As a great pianist, a composer of original conceptions, a magnetic conductor, an influential teacher, an intelligent writer on musical subjects and a devoted promoter of the interests of art, he stands out in bold relief, one of the grand figures in the history of music. His piano paraphrases and transcriptions are poetic re-settings of tone-creations he had thoroughly assimilated and made his own. In his original works, which Saint-Saëns was perhaps the first to appreciate, students are now beginning to discover the ripe fruits of his genius. Faithful ones among the pupils who flocked about him in classic Weimar spread wide his influence, but also much harm was done in his name by charlatans who, calling themselves Liszt pupils, cast broadcast the fallacy that piano pounding was genuine pianistic power.
Large hearted, liberal minded, whole souled in his devotion to his art and its true interests, Franz Liszt seemed wholly without personal jealousies, and befriended and brought into public notice a large number of artists. Hector Berlioz declared that to him belonged "the sincere admiration of earnest minds, as well as the involuntary homage of the envious." At the opening of the Baireuth Temple of German Art, in 1876, Richard Wagner paid him this tribute in the midst of a joyful company: "Here is one who first gave me faith in my work when no one knew anything of me. But for him, my dear friend, Franz Liszt, you might not have had a note from me to-day."
A rival of Liszt in the concert field, especially before a Parisian public, was Sigismund Thalberg (1812-1871), who visited this country in 1855 and literally popularized the piano in America. Alfred Jaell and Henri Herz, who had preceded him, doubtless prepared the way for his triumphs. He and the "Creole Chopin," Louis Moreau Gottschalk, attracted much attention by several joint appearances in our musical centres of the time. Thalberg was a pupil of Hummel, and felt the influence of his teacher's cold, severely classic style. He possessed a well-trained, fascinating mechanism, with scales, chords, arpeggios and octaves that were marvels of neatness and accuracy, and a tone that was mellow and liquid, though lacking in warmth. His operatic transcriptions, in which a central melody is enfolded in arabesques, chords and running passages, have long since become antiquated, but his art of singing on the piano and many of his original studies still remain valuable to the pianist.

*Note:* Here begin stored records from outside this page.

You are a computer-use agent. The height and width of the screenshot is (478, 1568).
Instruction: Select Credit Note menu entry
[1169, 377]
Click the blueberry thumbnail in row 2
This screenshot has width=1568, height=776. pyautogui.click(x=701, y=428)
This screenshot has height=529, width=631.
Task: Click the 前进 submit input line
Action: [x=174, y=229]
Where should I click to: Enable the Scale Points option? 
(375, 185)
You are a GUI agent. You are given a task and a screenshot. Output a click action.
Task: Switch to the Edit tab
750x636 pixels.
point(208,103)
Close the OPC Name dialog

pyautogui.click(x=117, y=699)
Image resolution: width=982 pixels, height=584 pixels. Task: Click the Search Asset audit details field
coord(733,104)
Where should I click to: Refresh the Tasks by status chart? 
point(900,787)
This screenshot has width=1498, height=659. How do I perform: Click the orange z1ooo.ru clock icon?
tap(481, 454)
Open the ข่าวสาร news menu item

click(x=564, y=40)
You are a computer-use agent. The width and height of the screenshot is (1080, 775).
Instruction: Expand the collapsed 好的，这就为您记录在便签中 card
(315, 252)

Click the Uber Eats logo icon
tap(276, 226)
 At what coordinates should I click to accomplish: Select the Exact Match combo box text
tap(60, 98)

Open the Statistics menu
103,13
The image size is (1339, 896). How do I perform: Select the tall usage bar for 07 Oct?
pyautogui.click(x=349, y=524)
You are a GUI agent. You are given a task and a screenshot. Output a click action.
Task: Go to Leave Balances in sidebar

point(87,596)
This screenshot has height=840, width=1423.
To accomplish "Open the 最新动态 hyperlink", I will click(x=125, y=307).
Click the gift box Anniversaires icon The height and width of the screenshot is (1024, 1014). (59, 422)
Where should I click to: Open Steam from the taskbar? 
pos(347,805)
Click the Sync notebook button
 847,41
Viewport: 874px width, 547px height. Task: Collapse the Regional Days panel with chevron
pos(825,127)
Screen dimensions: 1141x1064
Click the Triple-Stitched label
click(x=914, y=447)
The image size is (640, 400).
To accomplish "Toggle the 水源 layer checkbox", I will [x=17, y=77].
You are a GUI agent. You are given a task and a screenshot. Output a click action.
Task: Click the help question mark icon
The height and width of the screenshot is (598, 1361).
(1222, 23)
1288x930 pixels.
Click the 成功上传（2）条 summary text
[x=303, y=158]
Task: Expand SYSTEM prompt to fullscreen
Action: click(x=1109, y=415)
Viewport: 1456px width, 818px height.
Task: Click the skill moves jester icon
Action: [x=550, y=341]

When Liszt and Thalberg were in possession of the concert platform, they occupied the attention of cartoonists as fully as Paderewski at a later date. Liszt, his hair floating wildly, was represented as darting through the air on wide-stretched pinions with keyboards attached—a play on Flügel, the German for grand piano. Thalberg, owing to his dignified repose, was caricatured as posing in a stiff, rigid manner before a box of keys.